Please find each line of the data below that contains the word "accomplish" and copy those lines out in full.

**PROVIDED INFORMATION**:

* Begin *

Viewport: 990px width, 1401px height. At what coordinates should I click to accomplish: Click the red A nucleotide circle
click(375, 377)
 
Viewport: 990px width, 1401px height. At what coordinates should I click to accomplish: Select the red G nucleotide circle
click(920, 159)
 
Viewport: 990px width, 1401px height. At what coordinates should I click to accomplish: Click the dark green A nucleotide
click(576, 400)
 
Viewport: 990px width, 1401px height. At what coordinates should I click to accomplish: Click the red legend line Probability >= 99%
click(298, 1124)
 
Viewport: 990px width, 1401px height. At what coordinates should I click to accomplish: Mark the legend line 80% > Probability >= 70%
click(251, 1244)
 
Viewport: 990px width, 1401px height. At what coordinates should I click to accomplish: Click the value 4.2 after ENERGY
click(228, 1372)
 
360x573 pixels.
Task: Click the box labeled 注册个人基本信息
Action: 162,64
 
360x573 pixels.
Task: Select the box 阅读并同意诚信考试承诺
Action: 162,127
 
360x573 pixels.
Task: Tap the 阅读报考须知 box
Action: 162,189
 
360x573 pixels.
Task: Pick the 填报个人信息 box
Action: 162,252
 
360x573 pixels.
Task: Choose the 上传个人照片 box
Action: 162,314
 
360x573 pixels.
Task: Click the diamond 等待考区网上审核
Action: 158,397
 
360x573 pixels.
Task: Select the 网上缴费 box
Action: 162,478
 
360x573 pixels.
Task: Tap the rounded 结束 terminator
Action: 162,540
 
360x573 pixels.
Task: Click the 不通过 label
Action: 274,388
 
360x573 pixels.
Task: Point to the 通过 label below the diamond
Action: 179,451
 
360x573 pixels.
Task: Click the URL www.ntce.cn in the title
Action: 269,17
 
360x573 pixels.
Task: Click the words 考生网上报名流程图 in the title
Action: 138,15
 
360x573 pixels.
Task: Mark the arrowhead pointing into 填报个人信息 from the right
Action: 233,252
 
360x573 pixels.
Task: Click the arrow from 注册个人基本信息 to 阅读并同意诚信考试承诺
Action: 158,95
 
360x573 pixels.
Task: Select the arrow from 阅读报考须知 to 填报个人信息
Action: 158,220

* End *

**FINISHED TASK**:
Viewport: 990px width, 1401px height. At what coordinates should I click to accomplish: Click the red A nucleotide circle
Viewport: 990px width, 1401px height. At what coordinates should I click to accomplish: Select the red G nucleotide circle
Viewport: 990px width, 1401px height. At what coordinates should I click to accomplish: Click the dark green A nucleotide
Viewport: 990px width, 1401px height. At what coordinates should I click to accomplish: Click the red legend line Probability >= 99%
Viewport: 990px width, 1401px height. At what coordinates should I click to accomplish: Mark the legend line 80% > Probability >= 70%
Viewport: 990px width, 1401px height. At what coordinates should I click to accomplish: Click the value 4.2 after ENERGY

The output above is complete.